The lines of the records that include "icon" should all be copied.

(Records from a dataset)
_ _ _

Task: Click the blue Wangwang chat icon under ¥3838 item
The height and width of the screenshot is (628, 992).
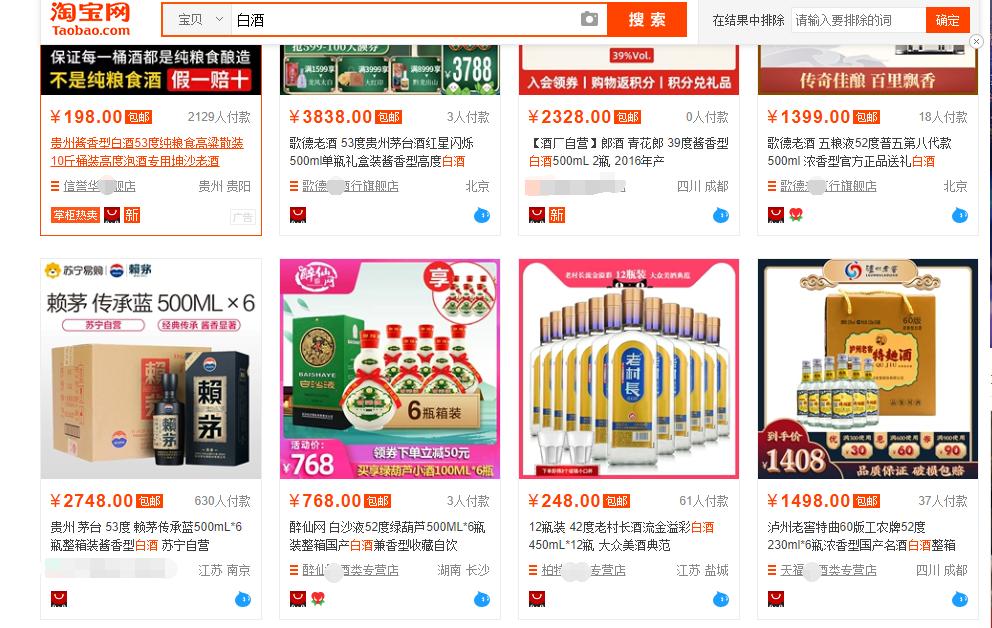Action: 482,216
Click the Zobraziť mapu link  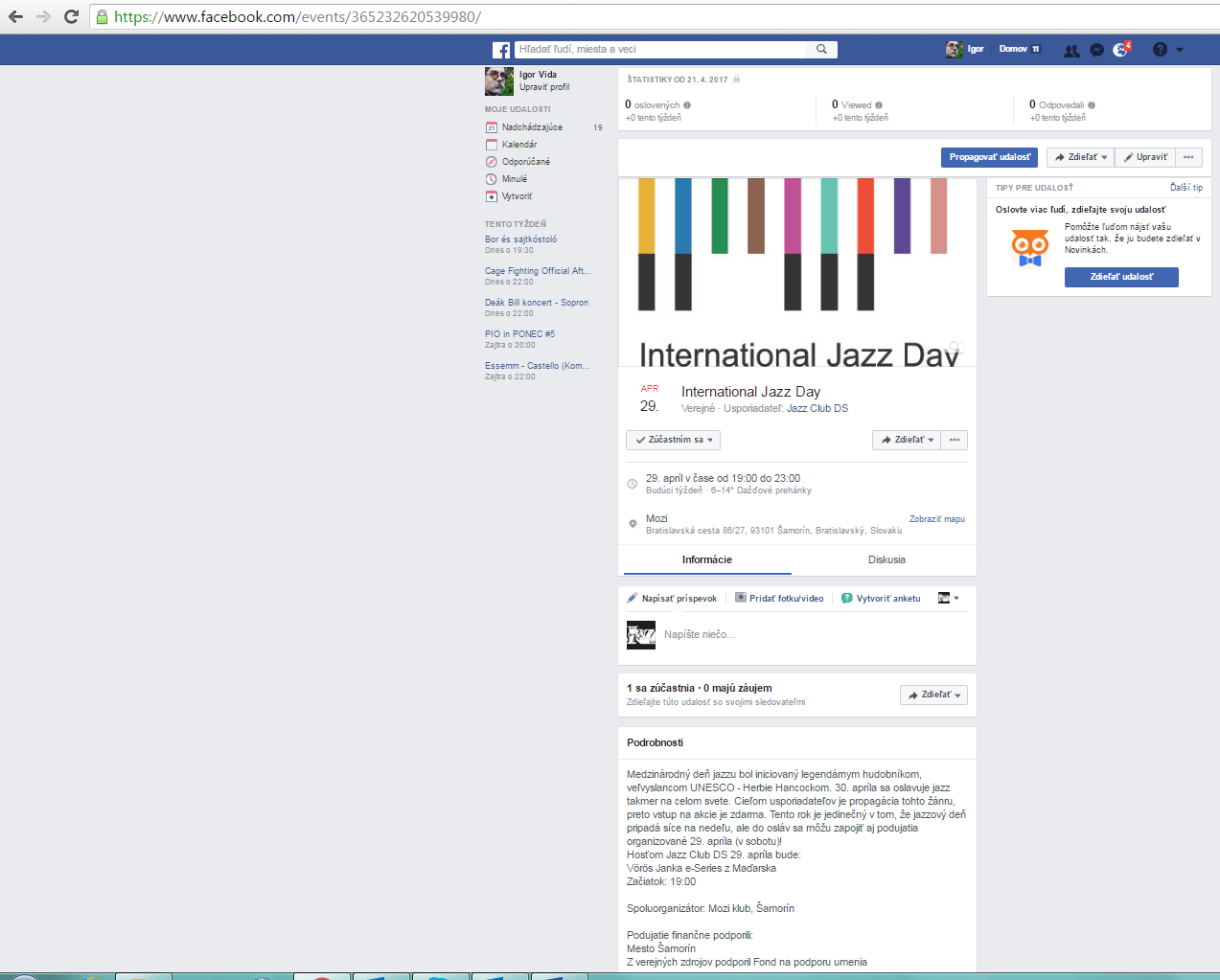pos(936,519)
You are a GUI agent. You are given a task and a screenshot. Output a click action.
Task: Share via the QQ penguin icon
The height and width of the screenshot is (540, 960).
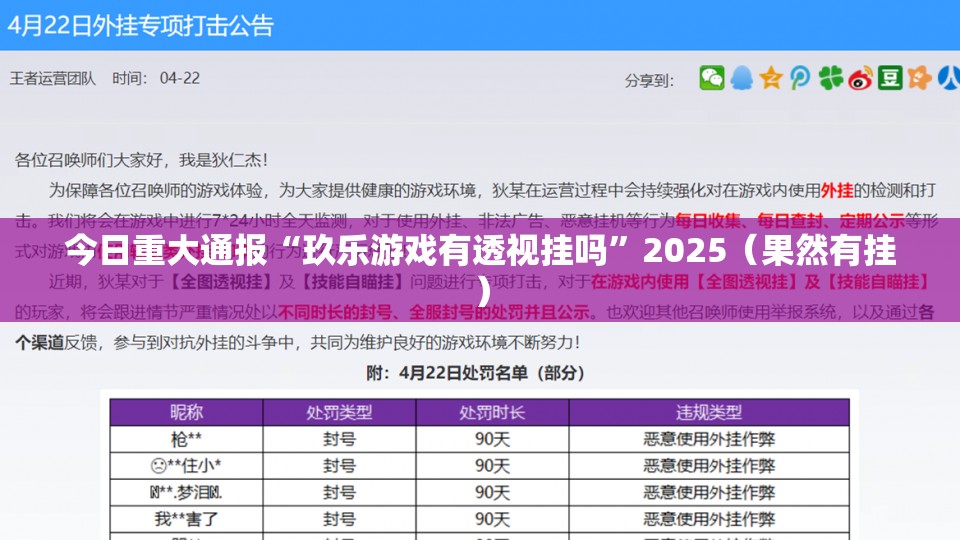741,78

_ _ _

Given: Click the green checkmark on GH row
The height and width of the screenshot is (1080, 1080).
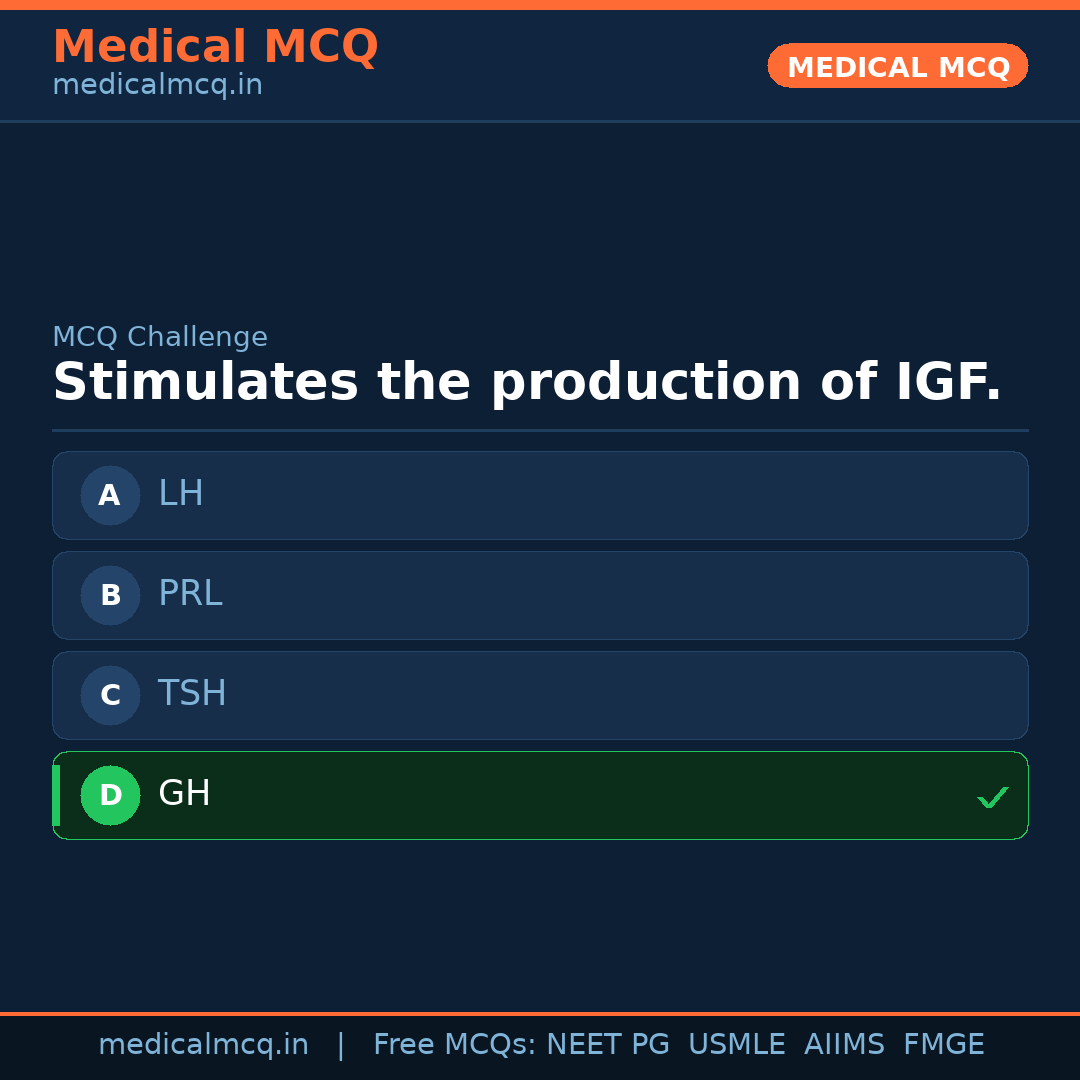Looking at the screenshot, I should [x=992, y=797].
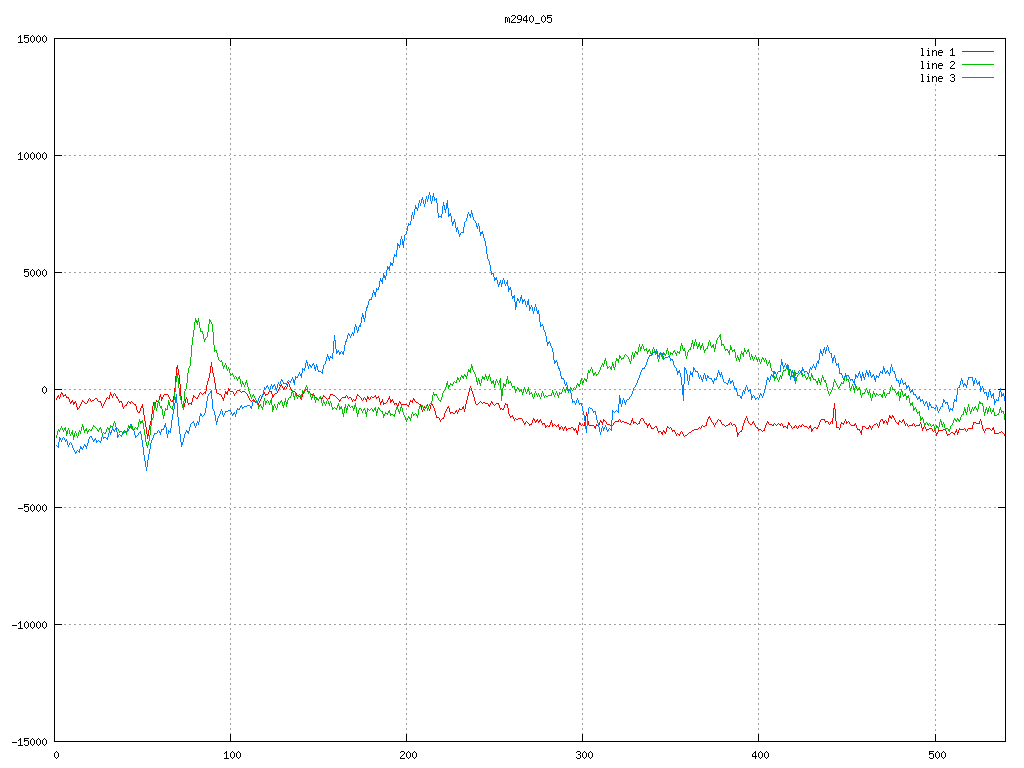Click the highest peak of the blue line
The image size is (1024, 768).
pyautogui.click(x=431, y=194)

_ _ _

# Written solution
Task: Click the blue Wangwang chat icon under ¥3838 item
Task: Share via the QQ penguin icon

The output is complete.